With 67 percent of Medicare Advantage denials overturned on appeal, the odds favor persistence. Review your plan’s formulary before each enrollment period, ask your doctor to submit exception requests when needed, and explore manufacturer assistance programs as a bridge. The insurance landscape will keep shifting — but informed patients who advocate for themselves consistently get better outcomes.
Frequently Asked Questions
Can my doctor override an insurance company’s decision not to cover a drug?
Your doctor cannot directly override the decision, but they can submit a prior authorization request or formulary exception with clinical documentation explaining why the specific drug is medically necessary. In Medicare Advantage, 67 percent of denied prior authorizations are overturned on appeal, so the effort is often worthwhile.
If my insurer switches me from brand Humira to a biosimilar, is that safe?
The FDA considers approved biosimilars to be clinically interchangeable with their reference biologics. Most patients transition without issues. However, if you experience new side effects or a change in symptom control after switching, contact your doctor immediately — you may qualify for a medical exception to return to the brand-name version.
Are GLP-1 drugs like Ozempic still covered for diabetes?
Generally yes, but with significant restrictions. Prior authorization or step therapy is required 81 percent of the time for Ozempic and 78 percent of the time for Mounjaro, even when prescribed for Type 2 diabetes. The coverage bans primarily target weight loss indications.
How much will I save on Medicare-negotiated drugs in 2026?

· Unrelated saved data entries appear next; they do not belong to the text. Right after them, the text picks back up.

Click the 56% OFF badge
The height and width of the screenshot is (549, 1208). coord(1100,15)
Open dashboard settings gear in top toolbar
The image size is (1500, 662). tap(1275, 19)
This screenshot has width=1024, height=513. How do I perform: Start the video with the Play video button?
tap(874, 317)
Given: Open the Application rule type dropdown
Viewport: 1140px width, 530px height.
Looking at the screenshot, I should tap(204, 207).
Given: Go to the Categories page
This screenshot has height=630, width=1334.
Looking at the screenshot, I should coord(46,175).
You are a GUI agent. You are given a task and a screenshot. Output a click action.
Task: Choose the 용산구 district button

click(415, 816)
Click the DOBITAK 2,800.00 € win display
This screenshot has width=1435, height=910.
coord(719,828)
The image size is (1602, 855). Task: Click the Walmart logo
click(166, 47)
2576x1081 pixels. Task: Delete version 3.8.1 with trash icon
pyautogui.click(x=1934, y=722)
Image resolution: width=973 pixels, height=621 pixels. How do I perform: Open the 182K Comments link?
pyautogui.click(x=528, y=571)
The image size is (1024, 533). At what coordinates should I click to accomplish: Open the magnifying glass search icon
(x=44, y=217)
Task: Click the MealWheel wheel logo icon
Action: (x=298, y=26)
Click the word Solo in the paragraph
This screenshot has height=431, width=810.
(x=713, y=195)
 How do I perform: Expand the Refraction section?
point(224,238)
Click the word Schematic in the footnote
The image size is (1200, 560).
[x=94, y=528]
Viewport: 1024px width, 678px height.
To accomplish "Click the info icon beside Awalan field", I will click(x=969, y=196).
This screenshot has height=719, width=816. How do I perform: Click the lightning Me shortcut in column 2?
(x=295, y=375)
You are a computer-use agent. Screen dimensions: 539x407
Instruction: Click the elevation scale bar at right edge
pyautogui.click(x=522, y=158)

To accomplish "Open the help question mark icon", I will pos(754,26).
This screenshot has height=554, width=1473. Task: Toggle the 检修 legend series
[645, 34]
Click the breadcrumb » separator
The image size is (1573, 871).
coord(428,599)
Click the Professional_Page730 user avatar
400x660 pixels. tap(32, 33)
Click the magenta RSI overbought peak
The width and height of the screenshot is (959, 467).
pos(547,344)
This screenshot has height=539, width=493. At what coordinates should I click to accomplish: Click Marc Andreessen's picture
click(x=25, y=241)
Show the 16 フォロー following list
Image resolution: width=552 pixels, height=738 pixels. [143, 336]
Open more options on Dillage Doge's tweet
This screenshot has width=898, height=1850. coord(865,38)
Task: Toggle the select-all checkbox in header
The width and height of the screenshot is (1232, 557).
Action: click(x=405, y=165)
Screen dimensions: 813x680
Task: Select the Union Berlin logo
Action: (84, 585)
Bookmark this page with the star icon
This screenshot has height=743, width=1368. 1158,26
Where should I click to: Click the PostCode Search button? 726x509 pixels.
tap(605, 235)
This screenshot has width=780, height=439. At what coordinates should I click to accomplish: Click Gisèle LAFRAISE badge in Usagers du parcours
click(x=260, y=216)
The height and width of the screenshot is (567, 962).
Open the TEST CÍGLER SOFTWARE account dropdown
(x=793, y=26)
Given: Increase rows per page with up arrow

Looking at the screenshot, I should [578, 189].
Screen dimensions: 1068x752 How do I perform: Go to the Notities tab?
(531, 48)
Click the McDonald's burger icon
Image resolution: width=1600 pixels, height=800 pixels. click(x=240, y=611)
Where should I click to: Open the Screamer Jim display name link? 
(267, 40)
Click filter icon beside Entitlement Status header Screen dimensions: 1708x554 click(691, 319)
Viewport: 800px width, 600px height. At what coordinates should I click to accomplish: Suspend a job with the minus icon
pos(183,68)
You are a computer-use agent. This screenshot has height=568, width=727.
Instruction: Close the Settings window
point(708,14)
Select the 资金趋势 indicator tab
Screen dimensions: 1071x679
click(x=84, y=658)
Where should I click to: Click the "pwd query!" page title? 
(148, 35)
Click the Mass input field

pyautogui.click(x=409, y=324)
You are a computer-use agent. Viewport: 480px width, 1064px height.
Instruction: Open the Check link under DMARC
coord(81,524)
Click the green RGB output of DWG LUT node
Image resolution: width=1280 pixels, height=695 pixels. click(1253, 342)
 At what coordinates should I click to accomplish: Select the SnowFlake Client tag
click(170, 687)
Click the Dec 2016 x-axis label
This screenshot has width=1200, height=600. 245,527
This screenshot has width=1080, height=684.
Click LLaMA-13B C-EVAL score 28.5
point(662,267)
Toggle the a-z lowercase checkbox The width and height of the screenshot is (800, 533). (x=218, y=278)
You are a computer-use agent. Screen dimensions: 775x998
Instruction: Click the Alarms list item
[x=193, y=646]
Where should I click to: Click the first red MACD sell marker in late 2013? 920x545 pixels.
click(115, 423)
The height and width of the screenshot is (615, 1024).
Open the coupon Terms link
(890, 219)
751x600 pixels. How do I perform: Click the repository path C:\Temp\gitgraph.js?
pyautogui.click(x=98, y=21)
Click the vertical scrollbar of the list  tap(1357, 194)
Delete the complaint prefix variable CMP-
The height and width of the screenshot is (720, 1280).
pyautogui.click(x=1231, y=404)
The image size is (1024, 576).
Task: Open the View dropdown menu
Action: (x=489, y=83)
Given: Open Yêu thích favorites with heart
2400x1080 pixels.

Savings vary by drug. Januvia dropped 79 percent from $527 to $113 per month, and Eliquis dropped 56 percent from $521 to $231. Overall, the negotiated prices are expected to save Medicare beneficiaries $1.5 billion in annual out-of-pocket costs across the ten drugs included in the first round.
What should I do during Medicare open enrollment to protect my drug coverage?
Use the Medicare Plan Finder tool at medicare.gov to compare each plan’s formulary against your specific medication list. Do not rely on premiums or star ratings alone. Check whether your drugs are on a preferred tier, whether prior authorization is required, and whether any medications have been excluded from the formulary entirely.